A consequence of this obsession with traffic flow has been the creation of endless miles of streets on which no human being would ever want to spend time.

When a street is wide and features multiple lanes, that size discourages people from walking along it. The higher speed of wider streets makes people uncomfortable. The huge distances make it harder and less safe to walk from one side to the other, while also moving destinations farther apart.

The obstacles that traffic engineers are keen to remove –– things like trees, lights, benches, and street parking –– are, to the pedestrian, important quality-of-life improvements. Street trees, located along the curb between the street and the buildings lining it, slow traffic, and serve as an important physical and psychological barrier between people and traffic, making them feel safer and more secure. Parked cars in on-street parking bays serve the same effect.

The large-radius sweeping turns of car-oriented streets further discourages walking compared to the more squared-off right-angle turns of the city. Not only do the sweeping turns encourage cars to maintain high speed, but they also increase the distance pedestrians must brave to cross the street. In pedestrian-friendly street design, turns are squared off to calm traffic and shorten crossing distances. In the most walking-focused environments, intersections feature “bulb-outs,” extensions of the sidewalk that shorten crossing distances (you can see these in Fort Worth on Magnolia Avenue, for example).

Even the basic layout of streets –– a twisting soup of arterials and collectors and cul-de-sacs versus an interconnected grid –– serves to influence pedestrian activity. The suburban street network features few connections, almost no alternate routes, and very little choice. There is mostly only one way in or out of a place. In the city, the interconnected street grid gives users multiple route options, and thus more choice. A person walking in the city could go down the side street, past the neighborhood park, or along the main street’s shops and cafes, and have multiple ways to get to and from each, whereas a potential pedestrian in suburbia often has to go far out of his or her way to walk from home to work or retail destinations due to the winding, disconnected street network.

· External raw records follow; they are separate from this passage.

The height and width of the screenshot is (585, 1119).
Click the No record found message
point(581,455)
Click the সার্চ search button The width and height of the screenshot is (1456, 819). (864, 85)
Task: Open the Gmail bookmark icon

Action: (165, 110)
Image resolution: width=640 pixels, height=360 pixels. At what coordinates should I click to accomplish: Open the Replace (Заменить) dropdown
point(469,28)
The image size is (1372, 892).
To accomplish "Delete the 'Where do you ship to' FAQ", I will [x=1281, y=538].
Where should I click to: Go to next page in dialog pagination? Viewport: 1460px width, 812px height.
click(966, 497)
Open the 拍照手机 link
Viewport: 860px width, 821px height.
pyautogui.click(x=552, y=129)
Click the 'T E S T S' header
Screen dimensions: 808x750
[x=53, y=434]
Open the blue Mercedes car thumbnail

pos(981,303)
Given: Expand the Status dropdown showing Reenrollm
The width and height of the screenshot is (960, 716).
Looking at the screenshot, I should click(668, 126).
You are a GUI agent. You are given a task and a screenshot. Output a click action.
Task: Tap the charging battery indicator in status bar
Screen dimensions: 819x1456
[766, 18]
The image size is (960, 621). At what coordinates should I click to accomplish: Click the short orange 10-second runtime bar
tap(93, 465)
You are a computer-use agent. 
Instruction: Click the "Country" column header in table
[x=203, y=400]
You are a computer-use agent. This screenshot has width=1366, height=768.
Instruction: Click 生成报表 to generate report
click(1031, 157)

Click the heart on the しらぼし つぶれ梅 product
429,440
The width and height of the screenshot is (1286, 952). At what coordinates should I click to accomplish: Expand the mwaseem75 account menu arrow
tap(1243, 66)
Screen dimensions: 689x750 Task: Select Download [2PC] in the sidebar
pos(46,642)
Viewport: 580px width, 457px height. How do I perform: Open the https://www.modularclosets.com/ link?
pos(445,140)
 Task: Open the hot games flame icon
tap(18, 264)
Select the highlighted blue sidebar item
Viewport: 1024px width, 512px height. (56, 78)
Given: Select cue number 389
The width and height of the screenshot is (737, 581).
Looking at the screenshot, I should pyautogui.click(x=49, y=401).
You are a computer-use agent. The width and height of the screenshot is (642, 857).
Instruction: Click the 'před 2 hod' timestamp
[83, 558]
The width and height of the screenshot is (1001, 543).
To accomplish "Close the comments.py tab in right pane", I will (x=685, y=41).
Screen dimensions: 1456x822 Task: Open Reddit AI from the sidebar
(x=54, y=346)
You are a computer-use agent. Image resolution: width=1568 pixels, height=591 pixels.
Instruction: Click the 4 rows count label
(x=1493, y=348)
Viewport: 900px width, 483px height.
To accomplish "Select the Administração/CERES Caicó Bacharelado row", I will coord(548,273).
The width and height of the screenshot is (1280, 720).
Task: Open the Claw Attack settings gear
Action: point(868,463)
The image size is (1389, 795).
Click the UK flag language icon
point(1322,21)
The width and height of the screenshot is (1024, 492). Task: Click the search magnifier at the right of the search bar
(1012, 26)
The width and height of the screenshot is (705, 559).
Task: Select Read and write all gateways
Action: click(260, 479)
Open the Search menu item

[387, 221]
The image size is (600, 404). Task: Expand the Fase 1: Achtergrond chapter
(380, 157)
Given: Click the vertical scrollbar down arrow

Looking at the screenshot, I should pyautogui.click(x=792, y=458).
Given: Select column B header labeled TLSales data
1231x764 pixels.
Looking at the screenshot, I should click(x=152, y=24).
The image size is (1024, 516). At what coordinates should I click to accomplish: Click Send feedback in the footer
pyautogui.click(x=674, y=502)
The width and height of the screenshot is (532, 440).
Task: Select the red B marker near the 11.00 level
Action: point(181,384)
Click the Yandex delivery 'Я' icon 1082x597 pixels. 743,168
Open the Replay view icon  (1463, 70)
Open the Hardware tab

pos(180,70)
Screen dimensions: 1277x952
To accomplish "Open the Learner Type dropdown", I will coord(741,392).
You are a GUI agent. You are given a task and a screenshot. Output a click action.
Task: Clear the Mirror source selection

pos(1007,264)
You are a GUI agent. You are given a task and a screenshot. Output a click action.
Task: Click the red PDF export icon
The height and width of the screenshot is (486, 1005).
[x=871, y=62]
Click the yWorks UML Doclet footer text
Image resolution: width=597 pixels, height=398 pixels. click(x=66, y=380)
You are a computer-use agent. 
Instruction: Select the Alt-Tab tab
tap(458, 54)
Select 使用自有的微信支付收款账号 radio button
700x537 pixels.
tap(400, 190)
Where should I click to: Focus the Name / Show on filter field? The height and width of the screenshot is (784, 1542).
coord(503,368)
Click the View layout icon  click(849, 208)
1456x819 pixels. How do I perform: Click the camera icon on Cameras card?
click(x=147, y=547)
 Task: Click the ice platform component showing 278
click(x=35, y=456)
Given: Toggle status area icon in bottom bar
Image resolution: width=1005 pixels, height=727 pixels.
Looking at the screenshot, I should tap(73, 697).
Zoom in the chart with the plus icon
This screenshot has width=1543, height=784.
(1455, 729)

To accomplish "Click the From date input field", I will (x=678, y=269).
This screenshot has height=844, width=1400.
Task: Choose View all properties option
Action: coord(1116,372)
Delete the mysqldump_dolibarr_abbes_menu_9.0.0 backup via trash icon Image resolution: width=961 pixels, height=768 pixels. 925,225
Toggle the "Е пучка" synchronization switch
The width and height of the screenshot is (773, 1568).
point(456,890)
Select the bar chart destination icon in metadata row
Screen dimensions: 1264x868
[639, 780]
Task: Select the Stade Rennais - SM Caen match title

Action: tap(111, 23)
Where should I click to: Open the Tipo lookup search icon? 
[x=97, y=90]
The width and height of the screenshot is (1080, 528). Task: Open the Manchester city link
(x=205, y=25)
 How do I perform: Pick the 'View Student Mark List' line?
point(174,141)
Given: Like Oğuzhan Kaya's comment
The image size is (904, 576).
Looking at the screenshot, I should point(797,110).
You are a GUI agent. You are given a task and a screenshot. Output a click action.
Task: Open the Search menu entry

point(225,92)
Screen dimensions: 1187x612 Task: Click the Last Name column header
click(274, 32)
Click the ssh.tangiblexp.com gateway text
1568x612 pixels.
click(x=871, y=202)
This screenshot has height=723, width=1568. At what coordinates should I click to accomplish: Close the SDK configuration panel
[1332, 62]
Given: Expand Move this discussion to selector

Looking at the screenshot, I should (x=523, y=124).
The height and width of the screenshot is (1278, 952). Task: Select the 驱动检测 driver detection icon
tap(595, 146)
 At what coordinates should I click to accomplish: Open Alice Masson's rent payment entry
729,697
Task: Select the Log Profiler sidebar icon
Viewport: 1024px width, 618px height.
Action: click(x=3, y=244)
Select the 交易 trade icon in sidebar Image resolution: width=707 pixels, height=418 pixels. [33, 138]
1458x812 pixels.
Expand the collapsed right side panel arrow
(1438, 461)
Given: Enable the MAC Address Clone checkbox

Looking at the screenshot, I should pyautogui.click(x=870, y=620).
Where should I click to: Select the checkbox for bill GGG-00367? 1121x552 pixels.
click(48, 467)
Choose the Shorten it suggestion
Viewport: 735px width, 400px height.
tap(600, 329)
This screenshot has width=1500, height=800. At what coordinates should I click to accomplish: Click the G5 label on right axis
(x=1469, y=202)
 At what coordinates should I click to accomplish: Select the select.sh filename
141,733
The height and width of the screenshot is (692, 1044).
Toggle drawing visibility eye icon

As a result of the interplay between street design and pedestrian traffic, it is ironically the worst streets that get the highest grade from traffic engineers –– the least appealing places for human beings. In the interest of speeding car traffic, we sacrifice the human foot traffic that makes walkable places work. And those car-dominated streets have a nasty habit of winding up congested and dysfunctional anyway, as a consequence of “induced demand” –– the tendency of usage to swell to fill capacity. The car-oriented streets wind up being more ruined by congestion than their walkable counterparts –– instead of traffic congestion with two lanes, you wind up with traffic congestion with six, or eight, or ten lanes.

It’s in the city’s best interests, if we want to encourage walkability, to re-tame our city streets from cars and redesign them for human beings –– and to change the design of our ever-sprawling exurban areas to use the principles of walkability as well.